____ EXTRACTED ENTRIES

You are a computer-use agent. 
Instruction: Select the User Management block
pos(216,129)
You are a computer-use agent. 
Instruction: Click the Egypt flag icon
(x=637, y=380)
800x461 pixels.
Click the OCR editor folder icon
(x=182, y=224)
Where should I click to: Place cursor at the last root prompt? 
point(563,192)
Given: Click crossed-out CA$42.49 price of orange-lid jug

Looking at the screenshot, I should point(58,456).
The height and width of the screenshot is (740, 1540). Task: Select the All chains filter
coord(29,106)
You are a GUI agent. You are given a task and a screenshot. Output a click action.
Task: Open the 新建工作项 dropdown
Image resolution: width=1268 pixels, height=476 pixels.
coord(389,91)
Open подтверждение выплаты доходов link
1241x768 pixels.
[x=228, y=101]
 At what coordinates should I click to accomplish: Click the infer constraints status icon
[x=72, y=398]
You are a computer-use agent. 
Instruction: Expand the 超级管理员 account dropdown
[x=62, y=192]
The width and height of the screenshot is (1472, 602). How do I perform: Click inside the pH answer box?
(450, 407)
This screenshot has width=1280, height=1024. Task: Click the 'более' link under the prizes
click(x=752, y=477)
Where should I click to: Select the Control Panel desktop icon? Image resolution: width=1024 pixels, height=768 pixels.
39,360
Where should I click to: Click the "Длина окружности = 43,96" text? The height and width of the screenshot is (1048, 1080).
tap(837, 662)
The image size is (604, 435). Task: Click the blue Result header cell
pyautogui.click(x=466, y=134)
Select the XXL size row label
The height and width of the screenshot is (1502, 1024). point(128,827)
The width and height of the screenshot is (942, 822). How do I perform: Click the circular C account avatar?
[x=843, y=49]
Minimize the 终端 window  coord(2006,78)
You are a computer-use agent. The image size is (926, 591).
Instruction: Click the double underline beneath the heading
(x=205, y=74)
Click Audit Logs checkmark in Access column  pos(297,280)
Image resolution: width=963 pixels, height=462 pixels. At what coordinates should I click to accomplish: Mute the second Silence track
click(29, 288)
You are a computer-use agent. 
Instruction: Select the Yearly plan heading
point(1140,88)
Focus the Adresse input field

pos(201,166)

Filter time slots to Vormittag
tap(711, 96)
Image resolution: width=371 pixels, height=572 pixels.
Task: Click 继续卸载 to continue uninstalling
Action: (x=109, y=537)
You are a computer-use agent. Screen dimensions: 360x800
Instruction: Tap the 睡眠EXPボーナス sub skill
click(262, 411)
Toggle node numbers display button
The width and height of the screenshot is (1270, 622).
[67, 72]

________

• **WORK REQUEST**
Return the lines beginning at the one that contains "Instruction: Select the Yearly plan heading" and continuing through the last line of the data, exactly as they stand and without any others.

• **THE COMPLETED TASK**
Instruction: Select the Yearly plan heading
point(1140,88)
Focus the Adresse input field

pos(201,166)

Filter time slots to Vormittag
tap(711, 96)
Image resolution: width=371 pixels, height=572 pixels.
Task: Click 继续卸载 to continue uninstalling
Action: (x=109, y=537)
You are a computer-use agent. Screen dimensions: 360x800
Instruction: Tap the 睡眠EXPボーナス sub skill
click(262, 411)
Toggle node numbers display button
The width and height of the screenshot is (1270, 622).
[67, 72]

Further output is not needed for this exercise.